Tuesday, November 4, 2014

Our Sump Pump Jump

Installing a sump pump into a house that never had one is an extremely messy job!  Our first house, built in 1926, had a wee bit of water problems.  We had all the confidence that we could fix it ourselves – and we did.  First we filled in the mortar joints that had come loose in our cinder block foundation with hydraulic cement.  Since we plugged up holes where water used to come in, we only had water seep up through the floor – but we were also still worried about the water pressure on the house.  Thus, the best solution for both these issues was to install a sump pump.

We had quoted a contractor to install a sump for us, and it would have cost us $1500.  So big shocker, after hearing that number, we decided to do the work ourselves.  The materials ended up costing us a whopping $250.  That’s $1250 in savings and I would say it was well worth tackling this project by ourselves – even if it was a dirty job.
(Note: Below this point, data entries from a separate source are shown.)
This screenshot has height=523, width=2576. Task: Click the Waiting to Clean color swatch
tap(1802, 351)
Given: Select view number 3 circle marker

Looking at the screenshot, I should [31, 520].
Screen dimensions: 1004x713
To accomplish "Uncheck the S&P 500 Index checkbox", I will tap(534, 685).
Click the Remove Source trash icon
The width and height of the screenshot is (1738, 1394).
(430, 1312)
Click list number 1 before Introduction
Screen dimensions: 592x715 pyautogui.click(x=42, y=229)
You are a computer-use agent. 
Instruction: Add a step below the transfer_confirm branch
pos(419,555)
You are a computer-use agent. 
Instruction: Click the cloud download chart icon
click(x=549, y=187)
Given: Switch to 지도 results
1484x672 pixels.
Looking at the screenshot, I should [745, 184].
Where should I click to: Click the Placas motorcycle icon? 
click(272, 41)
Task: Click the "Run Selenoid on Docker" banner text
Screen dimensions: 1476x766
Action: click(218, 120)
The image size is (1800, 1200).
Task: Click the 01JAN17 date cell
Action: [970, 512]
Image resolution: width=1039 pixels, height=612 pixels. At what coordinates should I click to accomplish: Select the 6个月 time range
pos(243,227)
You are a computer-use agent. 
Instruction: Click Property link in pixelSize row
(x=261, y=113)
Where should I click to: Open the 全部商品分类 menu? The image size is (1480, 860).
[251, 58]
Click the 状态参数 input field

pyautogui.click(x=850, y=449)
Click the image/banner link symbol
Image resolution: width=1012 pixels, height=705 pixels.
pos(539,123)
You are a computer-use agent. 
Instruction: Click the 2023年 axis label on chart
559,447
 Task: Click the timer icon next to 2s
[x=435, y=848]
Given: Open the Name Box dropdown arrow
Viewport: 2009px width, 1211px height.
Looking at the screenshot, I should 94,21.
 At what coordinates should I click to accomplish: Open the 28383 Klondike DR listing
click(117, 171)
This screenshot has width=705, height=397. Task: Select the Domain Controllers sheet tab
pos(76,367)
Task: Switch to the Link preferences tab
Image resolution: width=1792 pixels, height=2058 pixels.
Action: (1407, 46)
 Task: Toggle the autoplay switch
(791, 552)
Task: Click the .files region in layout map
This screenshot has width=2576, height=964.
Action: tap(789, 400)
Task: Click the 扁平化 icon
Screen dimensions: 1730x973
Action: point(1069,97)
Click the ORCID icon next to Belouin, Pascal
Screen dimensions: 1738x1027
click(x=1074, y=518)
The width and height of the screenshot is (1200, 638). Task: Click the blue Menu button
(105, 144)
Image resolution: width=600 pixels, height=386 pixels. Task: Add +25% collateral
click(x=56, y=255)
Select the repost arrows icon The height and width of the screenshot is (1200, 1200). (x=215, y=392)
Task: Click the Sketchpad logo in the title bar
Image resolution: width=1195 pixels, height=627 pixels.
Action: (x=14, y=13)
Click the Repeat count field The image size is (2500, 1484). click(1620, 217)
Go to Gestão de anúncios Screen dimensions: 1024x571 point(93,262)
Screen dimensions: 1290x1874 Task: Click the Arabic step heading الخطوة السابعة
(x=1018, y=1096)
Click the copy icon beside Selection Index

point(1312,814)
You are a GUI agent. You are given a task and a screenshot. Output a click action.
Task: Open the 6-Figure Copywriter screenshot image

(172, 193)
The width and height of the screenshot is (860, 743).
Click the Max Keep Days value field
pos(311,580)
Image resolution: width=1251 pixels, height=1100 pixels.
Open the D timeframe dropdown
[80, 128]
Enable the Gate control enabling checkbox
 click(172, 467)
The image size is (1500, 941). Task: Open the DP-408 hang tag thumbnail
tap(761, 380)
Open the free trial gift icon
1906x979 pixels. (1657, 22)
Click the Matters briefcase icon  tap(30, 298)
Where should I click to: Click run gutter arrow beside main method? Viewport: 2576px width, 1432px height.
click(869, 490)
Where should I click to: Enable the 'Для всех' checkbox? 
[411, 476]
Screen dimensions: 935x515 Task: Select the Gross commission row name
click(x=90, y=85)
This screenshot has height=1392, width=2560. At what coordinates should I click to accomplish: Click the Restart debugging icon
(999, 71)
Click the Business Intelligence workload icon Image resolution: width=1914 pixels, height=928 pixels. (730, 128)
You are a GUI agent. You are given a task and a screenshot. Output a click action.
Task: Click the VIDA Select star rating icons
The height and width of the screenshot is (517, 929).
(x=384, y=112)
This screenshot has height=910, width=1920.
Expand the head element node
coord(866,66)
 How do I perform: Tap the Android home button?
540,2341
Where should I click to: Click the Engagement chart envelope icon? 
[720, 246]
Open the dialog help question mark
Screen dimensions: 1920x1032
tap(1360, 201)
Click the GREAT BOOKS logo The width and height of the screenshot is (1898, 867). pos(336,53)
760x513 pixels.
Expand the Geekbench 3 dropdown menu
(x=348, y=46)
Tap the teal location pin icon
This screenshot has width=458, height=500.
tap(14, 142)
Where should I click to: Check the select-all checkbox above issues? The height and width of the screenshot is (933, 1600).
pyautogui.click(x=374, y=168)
Matt and a good friend Jeremy tackled the work from here on out.  They first used a jack hammer and concrete saw to cut a hole in the basement concrete floor where the sump would go.  Matt had to install a breaker just for these tools as they draw so much power.  This is the lovely temporary power solution for 30A service.

After all the concrete was out, it was just a lot of digging…


 The hole was finally big enough for the mesh and drainage rock to go in.

Matt drilled holes in the sump well for water to seep through.

And voila we were ready for concrete.

 Side note: a different corner in our basement had horrible cracks, so we decided to rip out the concrete and lay new concrete while we were doing the sump.  Yay for pretty, new, concrete and no cracks (seen in the left corner of the room)!

And this is the lovely pile of dirt we were left with...

Matt and I removed the dirt and concrete in 60 (Yes, sixty!) 5 gallon bucket loads and it was a happy sight seeing a clean room and empty buckets.

By the next day, we had 12” of water in the sump which means it’s working!

Next we had to core-drill through the wall for the discharge piping for the pump to spit out the unwanted water.